It can be seen from Fig. 6 that the change trend of the evaluation indicator recall on both data sets is the same, and the recall value of several algorithms gradually increases with the increase of the N value. It is found that the evaluation index value of the NCF model is the smallest, because the NCF model does not consider the influence of auxiliary information on the recommendation performance, which makes the recommendation result poor. The other three models that use auxiliary information are significantly better than the NCF model, which shows the importance of integrating auxiliary information in the recommendation system. And the GANCF model is obviously superior to the other three algorithms on the two data sets, which shows that the model proposed in this paper improves the recommendation performance to a certain extent. It can also be clearly seen that the algorithm performs better on dense data sets than on sparse data sets. The similarity between the GANCF model and the ANCF model is that both use deep neural networks to learn complex nonlinear interactive information and use attention mechanisms to obtain key feature information. The difference between the two is that the ANCF model does not take the auxiliary information into consideration, and the GANCF model integrates multiple deep learning models to make up for the shortcomings of the single model and enhance the feature extraction ability of the GANCF model. Therefore, it can be seen from the experimental results that the GANCF model is better than the ANCF model. At the same time, the GANCF proposed in this paper is better than other algorithms on sparse data sets, which solves the problem of data sparseness to a certain extent.
2. Discuss the changes of the RMSE values of several model methods under the number of iterations. The experiment was conducted on the ML1 M data set, and the results are shown below.
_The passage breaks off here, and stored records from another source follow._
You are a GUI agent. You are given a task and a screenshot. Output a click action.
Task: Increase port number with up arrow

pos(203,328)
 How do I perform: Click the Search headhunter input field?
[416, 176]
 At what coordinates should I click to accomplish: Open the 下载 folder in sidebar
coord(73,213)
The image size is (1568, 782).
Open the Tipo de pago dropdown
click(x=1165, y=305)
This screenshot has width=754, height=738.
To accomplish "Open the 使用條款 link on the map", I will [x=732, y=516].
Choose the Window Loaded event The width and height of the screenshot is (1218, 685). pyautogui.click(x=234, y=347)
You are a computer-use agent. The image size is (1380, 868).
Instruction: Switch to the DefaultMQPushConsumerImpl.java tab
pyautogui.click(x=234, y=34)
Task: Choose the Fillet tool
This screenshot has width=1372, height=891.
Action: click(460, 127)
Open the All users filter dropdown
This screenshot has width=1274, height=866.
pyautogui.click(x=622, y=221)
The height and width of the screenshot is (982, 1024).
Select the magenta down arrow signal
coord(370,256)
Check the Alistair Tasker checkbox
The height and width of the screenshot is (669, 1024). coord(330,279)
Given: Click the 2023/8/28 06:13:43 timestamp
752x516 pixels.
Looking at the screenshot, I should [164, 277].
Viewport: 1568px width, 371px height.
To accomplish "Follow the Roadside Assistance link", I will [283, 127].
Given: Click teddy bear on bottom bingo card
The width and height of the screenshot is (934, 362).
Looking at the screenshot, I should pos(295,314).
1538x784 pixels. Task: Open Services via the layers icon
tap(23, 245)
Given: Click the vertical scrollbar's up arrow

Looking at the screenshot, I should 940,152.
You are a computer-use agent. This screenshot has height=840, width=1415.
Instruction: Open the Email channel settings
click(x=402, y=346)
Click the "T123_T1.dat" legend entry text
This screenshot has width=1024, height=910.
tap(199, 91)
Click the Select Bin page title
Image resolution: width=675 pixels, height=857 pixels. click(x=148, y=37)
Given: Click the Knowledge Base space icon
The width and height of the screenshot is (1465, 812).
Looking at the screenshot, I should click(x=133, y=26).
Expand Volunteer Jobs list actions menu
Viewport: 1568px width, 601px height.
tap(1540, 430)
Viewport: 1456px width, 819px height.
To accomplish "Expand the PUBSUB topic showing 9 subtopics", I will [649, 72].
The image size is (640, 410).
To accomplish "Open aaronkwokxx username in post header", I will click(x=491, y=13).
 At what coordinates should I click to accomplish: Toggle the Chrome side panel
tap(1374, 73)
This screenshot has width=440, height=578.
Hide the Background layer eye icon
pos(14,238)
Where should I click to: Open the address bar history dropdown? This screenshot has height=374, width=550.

Figure 7 shows the performance of the RMSE of the GANCF model, NCF, aSDAE, DHARS, ANCF, GANCFa and PHD model under the ML1 m data set under different iterations. First, it can be seen from Fig. 7 that the overall trend of the four models is that the RMSE value gradually decreases with the increase of the number of iterations, and finally has a stable trend. But it can also be seen that too many iterations will increase the value of RMSE. This is because too many iterations will cause the model overfitting and reduce the recommended performance. Second, it is found that recommendation algorithms fused with auxiliary information, such as GANCF, DHARS, PHD, aSDAE and GANCFa, has better performance than the NCF model of the recommendation algorithm without auxiliary information, indicating that adding certain auxiliary information can improve the recommendation performance of the model. At the same time, the GANCF results proposed in the text are superior to the PHD model, which shows that after incorporating the auxiliary information, multilevel deep interaction is performed, and learning deeplevel nonlinear information can make the recommendation result better. GANCF's RMSE is superior to the DHARS model, indicating that selecting effective deep learning techniques to extract feature information is conducive to improving recommendation performance. That is, GRU and attention can learn longterm dependencies and learning on the basis of making up for the shortcomings of CNN feature extraction Feature weight information to important words. Finally, the GANCF model proposed in this paper can achieve very good experimental results in the case of fewer iterations, the model converges faster, and can have better operating efficiency.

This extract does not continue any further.